1. the Customer or the Customer’s user gives Eliteair instructions for such a transfer, e.g., by requesting Eliteair to establish a connection to an endpoint located in an unsafe third country (in such cases the Customer is responsible for ensuring that the data transfer is carried out in accordance with Art. 44 et seq. GDPR), or
2. Eliteair is obliged to do so according to the law of the European Union or a member state to which Eliteair is subject; in such a case Eliteair will inform the Customer about these legal requirements prior to processing, unless the respective law prohibits such a communication on important grounds of public interest. Furthermore, Eliteair shall be entitled to utilize Subprocessors in a third country to process personal data, insofar the requirements of Art. 44 GDPR are met.
3. Where personal data is transferred to a third country without an adequacy decision, such transfer shall be governed by the European Commission’s Standard Contractual Clauses or equivalent safeguards pursuant to Articles 46 – 49 GDPR.

3. Subprocessors

3.1. Subprocessors engaged upon conclusion of the DPA

Eliteair utilizes the services of a number of other processors (hereinafter, “Subprocessors”).
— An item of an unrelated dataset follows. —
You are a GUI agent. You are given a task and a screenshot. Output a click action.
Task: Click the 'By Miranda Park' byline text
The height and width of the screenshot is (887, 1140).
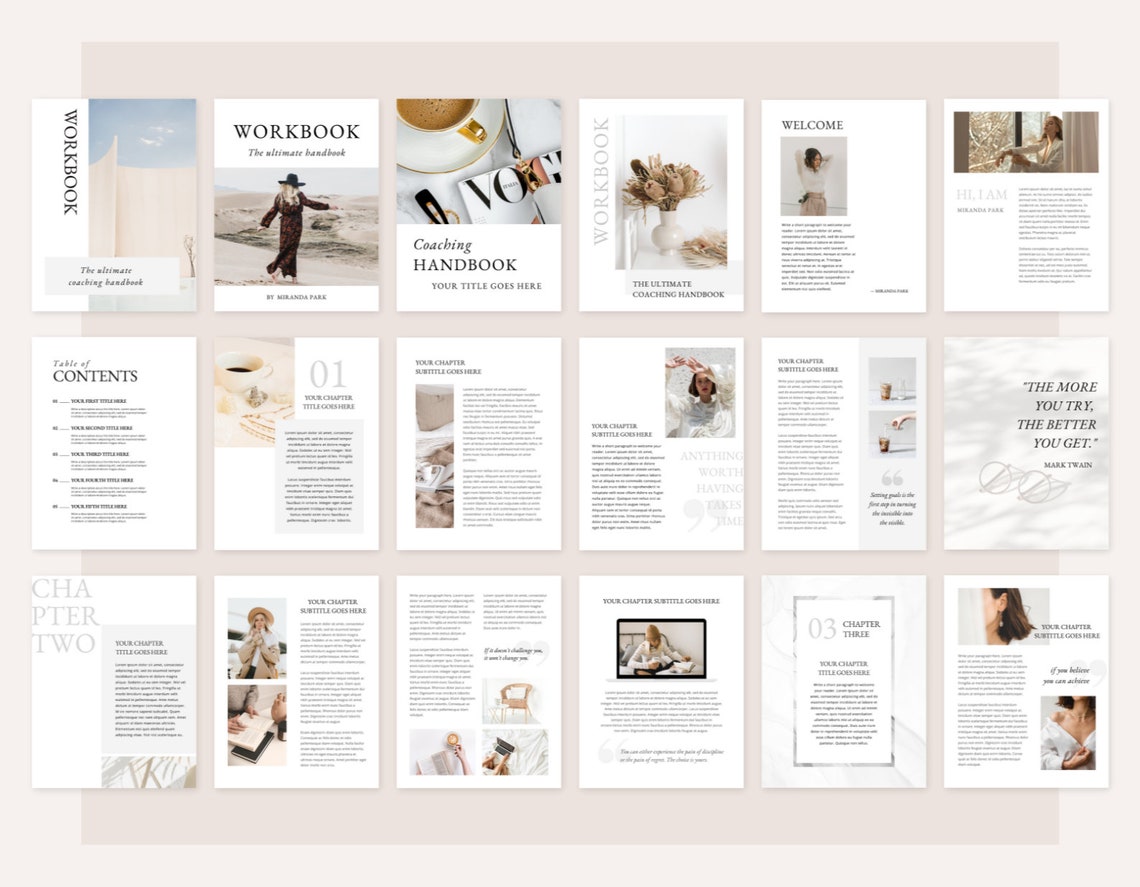pos(297,297)
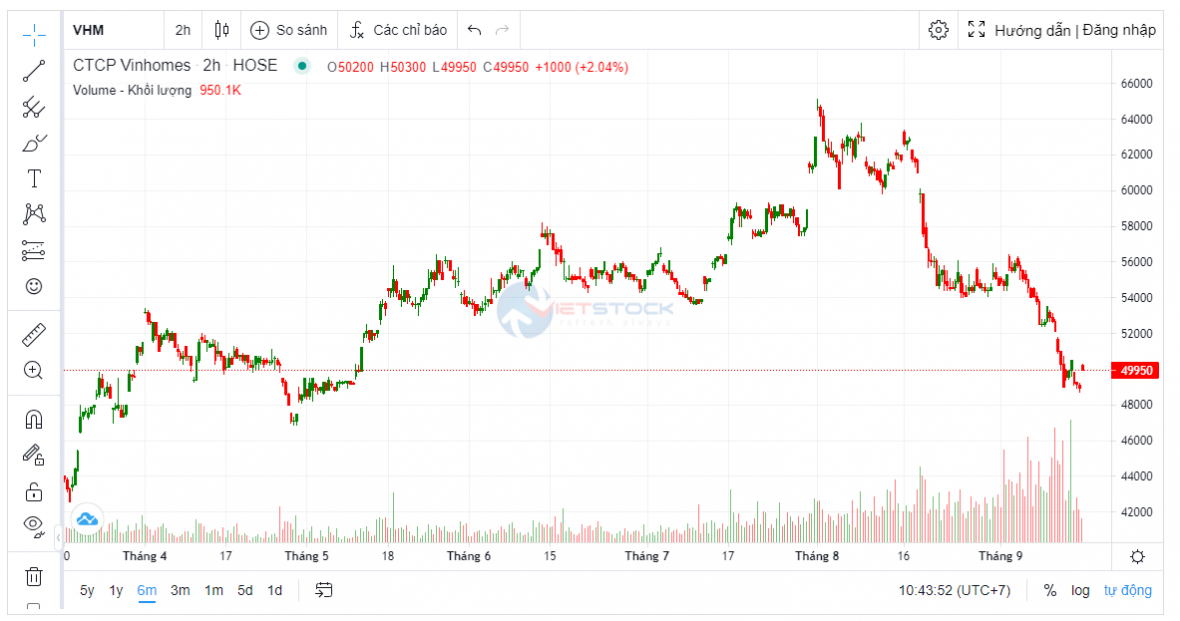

By concluding the DPA, the Customer agrees to the engagement of the Subprocessors at the time of concluding the DPA for the relevant Eliteair Product.

3.2. Notification regarding further Subprocessors

If Eliteair wishes to commission further or other Subprocessors to provide the contractually agreed services (e.g., hosting), such Subprocessors have to be selected with the required care and due diligence. Eliteair shall notify the Customer at least 15 days in advance about the appointment of any new Subprocessors. The Customer has the right to object to the engagement of the Subprocessor by stating objectively comprehensible reasons. If no objection is raised within this period, the new Subprocessor notified accordingly shall be deemed approved. If, in the event of an objection within the deadline, no solution can be reached, either party is entitled to terminate the DPA with a notice period of two (2) weeks. When the termination of the DPA becomes effective, the ToU shall also be considered terminated.

3.3. Subprocessors in third countries

Subprocessors in third countries may only be engaged if the special requirements of Art. 44 et seq. GDPR are fulfilled.

3.4. Obligations of Subprocessors

4. Changes to this DPA

Eliteair is generally entitled to amend the provisions of this DPA. Eliteair will inform the Customer about the planned change and the content of the new DPA at least twenty-eight (28) days before such changes become effective. The change is considered approved if the Customer does not object to Eliteair within fifteen (15) days after receipt of this information. If the Customer objects to the change, the DPA continues under the existing conditions.

5. Liability

Reference is made to Art. 82 of the GDPR.

For the rest, it is agreed that the regulations on limitation of liability from the corresponding license agreement shall apply.